Il regime si sta indebolendo da oltre un anno. Sì, penso che sia un buon momento per il movimento Donna Vita Libertà: nonostante la repressione, le sue istanze corrono nella società.

la campagna di Amesty per la libertà di Nasrin Sotoudeh

la campagna di Amesty per la libertà di Nasrin Sotoudeh - ANSA


Suo marito Reza Khandan si trovava nel carcere di Evin, come centinaia di altri leader della resistenza. Che notizie ha di lui?
Anche lui è stato trasferito nel grande carcere di Tehran Bozorg, fuori dalla di recente, mi ha detto che l’acqua che danno in prigione è terribile. Sono anche andata a visitarlo, ma non mi hanno fatto entrare perché non era giorno di visita. Riproverò. Vado in carcere senza velo, a capo scoperto, come ho fatto sempre anche quando andavo ad Evin, e ho chiesto di recapitare una lettera al direttore del carcere.
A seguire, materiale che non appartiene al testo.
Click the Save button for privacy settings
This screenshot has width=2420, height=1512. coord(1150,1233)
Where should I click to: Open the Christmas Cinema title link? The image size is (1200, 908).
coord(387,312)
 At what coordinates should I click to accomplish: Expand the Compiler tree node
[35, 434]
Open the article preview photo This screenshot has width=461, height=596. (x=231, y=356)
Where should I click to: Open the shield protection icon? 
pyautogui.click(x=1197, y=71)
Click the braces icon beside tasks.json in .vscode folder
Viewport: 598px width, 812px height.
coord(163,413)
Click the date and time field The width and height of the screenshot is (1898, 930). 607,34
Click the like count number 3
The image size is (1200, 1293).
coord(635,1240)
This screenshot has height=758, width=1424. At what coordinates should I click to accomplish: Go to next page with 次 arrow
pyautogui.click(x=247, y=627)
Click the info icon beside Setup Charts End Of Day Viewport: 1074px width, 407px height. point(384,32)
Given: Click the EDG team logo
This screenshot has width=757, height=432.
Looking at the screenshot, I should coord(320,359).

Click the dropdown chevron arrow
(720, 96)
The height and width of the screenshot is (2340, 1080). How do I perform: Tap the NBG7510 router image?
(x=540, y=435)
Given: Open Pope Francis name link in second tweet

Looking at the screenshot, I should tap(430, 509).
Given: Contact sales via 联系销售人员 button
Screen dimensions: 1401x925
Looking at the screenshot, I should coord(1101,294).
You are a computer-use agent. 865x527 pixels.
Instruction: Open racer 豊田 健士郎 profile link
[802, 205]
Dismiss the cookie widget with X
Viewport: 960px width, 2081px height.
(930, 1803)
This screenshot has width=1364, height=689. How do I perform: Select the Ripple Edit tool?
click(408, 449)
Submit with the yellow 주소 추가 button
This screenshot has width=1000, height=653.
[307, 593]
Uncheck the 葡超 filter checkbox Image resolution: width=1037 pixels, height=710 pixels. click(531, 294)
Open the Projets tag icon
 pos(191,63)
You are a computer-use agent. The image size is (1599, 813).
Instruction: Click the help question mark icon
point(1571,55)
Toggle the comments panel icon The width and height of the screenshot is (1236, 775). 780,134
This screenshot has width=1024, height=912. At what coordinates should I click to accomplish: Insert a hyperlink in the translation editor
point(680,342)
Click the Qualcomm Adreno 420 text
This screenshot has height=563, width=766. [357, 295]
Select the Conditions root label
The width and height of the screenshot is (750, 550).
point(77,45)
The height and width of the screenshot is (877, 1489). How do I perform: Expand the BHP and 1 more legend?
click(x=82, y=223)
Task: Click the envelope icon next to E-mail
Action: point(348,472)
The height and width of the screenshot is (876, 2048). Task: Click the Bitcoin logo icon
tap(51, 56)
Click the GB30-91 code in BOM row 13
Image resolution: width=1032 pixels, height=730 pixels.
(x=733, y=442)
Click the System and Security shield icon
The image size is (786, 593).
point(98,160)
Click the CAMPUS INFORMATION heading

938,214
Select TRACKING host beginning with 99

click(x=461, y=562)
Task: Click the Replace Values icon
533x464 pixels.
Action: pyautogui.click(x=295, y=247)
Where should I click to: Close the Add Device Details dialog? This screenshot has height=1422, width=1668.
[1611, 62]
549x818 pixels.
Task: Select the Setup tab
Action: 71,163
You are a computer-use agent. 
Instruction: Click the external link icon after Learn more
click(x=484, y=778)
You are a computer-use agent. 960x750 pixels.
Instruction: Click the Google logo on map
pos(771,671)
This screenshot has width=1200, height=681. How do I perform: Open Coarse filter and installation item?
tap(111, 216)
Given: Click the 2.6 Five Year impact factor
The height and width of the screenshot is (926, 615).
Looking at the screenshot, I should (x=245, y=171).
Cosa c’è scritto nella lettera?
È un appello alla liberazione di tutti i prigionieri politici che sono arrivati a Tehran Bozorg a Evin.

Lei è stata in carcere l’ultima volta per due anni, fino al 2021. Ha ancora contatti con le sue compagne?

Alcune sono tornate libere, altre sono state spostate al carcere a Gharchak. Mi raccontano che in 70 condividono lo spazio assegnato a 20, che l’acqua non è potabile e il caldo terribile. Alcune di loro non hanno più la speranza di uscire.

Ai funerali di Stato di sabato 28 giugno per le vittime dei bombardamenti, a Teheran si è vista la partecipazione di una grande massa di persone. Eppure si dice che il 90% degli iraniani sia ostile al regime degli Ayatollah. Come si spiega?

In piazza forse c’erano 100mila persone. I parenti di primo, secondo e terzo grado dei leader militari uccisi. Gli impiegati statali obbligati a presenziare. Sa quanti sono gli iraniani? 80 milioni. Quanto a quello che desidera il popolo iraniano, la prova si avrebbe con un referendum. Dovrebbe svolgersi oggi, sotto controllo di organizzazioni internazionali. Sarebbe il primo vero passo verso la democrazia: un referendum popolare sul futuro del Paese.

Molti attivisti e attiviste residenti all’estero continuano a sensibilizzare l’opinione pubblica sulla durezza del regime degli ayatollah. Il popolo iraniano si sente sostenuto?
L’appoggio degli attivisti fuori dell’Iran è fondamentale.

Le manca il suo lavoro di avvocata per i diritti umani, contro la violenza su donne e bambini?
Sì, tantissimo. Ma non sono rimasta senza lavoro. Affianco giovani colleghi impegnati nella difesa dei diritti umani. Così come io ho imparato da colleghe più grandi, come Shrin Ebadi, Mehrangiz Kar, Abdolkarim Lahiji, oggi posso trasmettere il mio impegno ad altri. In questo modo nulla andrà perduto, e anzi, il lavoro continuerà.

Anche suo figlio, ancora minorenne, è sotto processo. Ci può raccontare?
Lui è stato attaccato duramente dalle guardie del carcere di Evin durante una visita a suo padre. Contro mio figlio è stato aperto un fascicolo giudiziario, ma lui continua la sua vita. E, vede, è un ciclo: un tempo ero io quella rinchiusa in prigione e i miei figli e mio marito lottavano per me. Oggi invece succede il contrario: mio marito è in carcere e noi lottiamo per lui. Questa è il trattamento che il nostro governo autoritario riserva a chi vuole vivere con onore la sua vita.